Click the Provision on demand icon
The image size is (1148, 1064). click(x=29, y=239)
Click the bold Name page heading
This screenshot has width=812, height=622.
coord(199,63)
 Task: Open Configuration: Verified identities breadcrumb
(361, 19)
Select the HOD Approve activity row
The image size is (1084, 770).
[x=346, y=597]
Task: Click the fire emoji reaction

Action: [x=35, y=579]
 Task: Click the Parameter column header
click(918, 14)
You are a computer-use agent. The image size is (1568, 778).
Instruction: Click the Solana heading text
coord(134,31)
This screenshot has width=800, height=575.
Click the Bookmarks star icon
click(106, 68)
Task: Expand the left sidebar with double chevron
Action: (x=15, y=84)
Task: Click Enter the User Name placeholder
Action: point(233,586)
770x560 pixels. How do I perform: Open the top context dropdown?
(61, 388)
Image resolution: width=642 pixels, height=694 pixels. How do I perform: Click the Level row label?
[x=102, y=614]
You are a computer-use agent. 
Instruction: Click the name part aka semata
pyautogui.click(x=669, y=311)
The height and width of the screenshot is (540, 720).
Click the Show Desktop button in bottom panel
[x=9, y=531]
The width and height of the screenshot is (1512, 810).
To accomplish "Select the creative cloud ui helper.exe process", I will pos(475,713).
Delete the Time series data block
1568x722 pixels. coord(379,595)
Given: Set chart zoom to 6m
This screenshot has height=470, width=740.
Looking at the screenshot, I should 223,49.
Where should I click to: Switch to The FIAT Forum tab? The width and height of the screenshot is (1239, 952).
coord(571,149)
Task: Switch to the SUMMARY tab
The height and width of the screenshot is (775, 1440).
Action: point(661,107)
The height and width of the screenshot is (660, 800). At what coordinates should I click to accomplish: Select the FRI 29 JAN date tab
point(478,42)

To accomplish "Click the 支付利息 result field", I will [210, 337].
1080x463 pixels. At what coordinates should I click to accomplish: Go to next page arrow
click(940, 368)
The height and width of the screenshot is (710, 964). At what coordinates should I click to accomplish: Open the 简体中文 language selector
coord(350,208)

• Instructions to follow
Everything before the line containing "This screenshot has height=470, width=740." stays out. Write out that line and the rest of the entries exactly.

• Solution
This screenshot has height=470, width=740.
Looking at the screenshot, I should 223,49.
Where should I click to: Switch to The FIAT Forum tab? The width and height of the screenshot is (1239, 952).
coord(571,149)
Task: Switch to the SUMMARY tab
The height and width of the screenshot is (775, 1440).
Action: point(661,107)
The height and width of the screenshot is (660, 800). At what coordinates should I click to accomplish: Select the FRI 29 JAN date tab
point(478,42)

To accomplish "Click the 支付利息 result field", I will [210, 337].
1080x463 pixels. At what coordinates should I click to accomplish: Go to next page arrow
click(940, 368)
The height and width of the screenshot is (710, 964). At what coordinates should I click to accomplish: Open the 简体中文 language selector
coord(350,208)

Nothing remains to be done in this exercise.